··· SUPPLIED ENTRIES
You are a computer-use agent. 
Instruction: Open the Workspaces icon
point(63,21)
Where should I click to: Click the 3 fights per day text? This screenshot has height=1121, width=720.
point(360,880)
······
Reproduce the entries above in full by retyping them exactly.

### EXERCISE OUTPUT
You are a computer-use agent. 
Instruction: Open the Workspaces icon
point(63,21)
Where should I click to: Click the 3 fights per day text? This screenshot has height=1121, width=720.
point(360,880)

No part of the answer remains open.